By examining major regulatory activities including Obamacare, the recent financial crisis bailouts, climate change legislation, and rules governing “sinful” substances, Bootleggers & Baptists reveals that lasting regulations require moral and financial advocacy to survive the American political process. With countless regulatory initiatives on the horizon, this book is a must-read for all who are concerned about over-regulation and government intrusion in our daily lives.

Praise for the book

"Read, enjoy, and learn how the Bootleggers and Baptists metaphor applies to climate change, medical care, and to-big-to-fail legislation and policy."

Vernon C. Smith, Nobel Laureate and George L. Argyros Endowed Chair in Finance and Economics, Chapman University

"Smith and Yandle offer a major contribution on how public choice theory applies to government policy today."

Tyler Cowen, Holbert C. Harris Professor of Economics, George Mason University

"Smith and Yandle have woven a splendid quilt of evidence that a big state means big corruption. Ethics matters in the economy, yes, but ethics can't be state-enforced without letting the Bootleggers into the kitchen."

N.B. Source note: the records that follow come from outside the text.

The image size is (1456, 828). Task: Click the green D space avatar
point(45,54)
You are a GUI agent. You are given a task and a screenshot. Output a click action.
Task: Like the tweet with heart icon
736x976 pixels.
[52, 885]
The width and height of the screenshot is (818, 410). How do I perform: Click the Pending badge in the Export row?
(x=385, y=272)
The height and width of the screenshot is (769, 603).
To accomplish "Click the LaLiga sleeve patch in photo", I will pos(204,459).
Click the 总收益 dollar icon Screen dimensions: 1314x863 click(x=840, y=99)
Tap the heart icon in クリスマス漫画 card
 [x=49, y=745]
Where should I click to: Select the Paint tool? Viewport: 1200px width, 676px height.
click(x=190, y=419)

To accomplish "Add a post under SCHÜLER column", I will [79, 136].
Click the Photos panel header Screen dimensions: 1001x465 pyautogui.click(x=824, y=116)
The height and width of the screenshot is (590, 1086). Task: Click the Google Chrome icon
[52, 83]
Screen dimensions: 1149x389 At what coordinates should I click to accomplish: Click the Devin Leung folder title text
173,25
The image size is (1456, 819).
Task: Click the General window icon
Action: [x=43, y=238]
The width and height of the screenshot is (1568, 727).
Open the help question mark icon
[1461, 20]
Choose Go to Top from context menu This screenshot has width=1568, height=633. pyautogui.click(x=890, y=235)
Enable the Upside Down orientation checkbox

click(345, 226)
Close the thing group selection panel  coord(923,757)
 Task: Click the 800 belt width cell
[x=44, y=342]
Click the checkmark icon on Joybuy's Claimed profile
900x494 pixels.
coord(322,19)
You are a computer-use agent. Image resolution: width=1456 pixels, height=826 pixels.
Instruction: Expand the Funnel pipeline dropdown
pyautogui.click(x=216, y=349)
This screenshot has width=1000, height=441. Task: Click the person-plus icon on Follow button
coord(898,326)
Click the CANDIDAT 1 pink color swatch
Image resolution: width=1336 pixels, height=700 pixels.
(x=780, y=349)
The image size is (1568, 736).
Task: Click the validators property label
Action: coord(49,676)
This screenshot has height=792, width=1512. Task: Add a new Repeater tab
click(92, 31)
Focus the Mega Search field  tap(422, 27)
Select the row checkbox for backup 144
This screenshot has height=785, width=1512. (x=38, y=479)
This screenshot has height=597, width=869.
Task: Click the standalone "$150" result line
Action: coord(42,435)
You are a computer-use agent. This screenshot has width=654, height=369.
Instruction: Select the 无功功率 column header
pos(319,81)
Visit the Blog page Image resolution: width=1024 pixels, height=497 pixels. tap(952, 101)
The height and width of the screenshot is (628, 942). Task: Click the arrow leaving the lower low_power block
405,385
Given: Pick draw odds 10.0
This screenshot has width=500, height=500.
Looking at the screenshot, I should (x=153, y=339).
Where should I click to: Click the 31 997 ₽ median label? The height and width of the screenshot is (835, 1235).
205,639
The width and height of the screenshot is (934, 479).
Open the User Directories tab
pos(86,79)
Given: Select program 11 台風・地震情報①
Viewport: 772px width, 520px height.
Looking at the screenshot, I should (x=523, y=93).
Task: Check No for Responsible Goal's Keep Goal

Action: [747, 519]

Deirdre McCloskey, Distinguished Professor of Economics, History, English and Communications, University of Illinois at Chicago

About the Authors

Adam C. Smith is an assistant professor of economics and director of the Center for Free Market Studies at Johnson & Wales. He has published articles in the Journal of Economic Behavior & Organization, the European Journal of Political Economy, Social Choice & Welfare, and Public Choice. In addition, he is a visiting scholar with the Regulatory Studies Center at George Washington University.

Bruce Yandle is dean emeritus of the College of Business & Behavioral Science and alumni distinguished professor of economics emeritus at Clemson University. He is distinguished adjunct professor of economics at the Mercatus Center at George Mason University. Author of scores of journal articles and special reports, Yandle is author/editor of 16 books.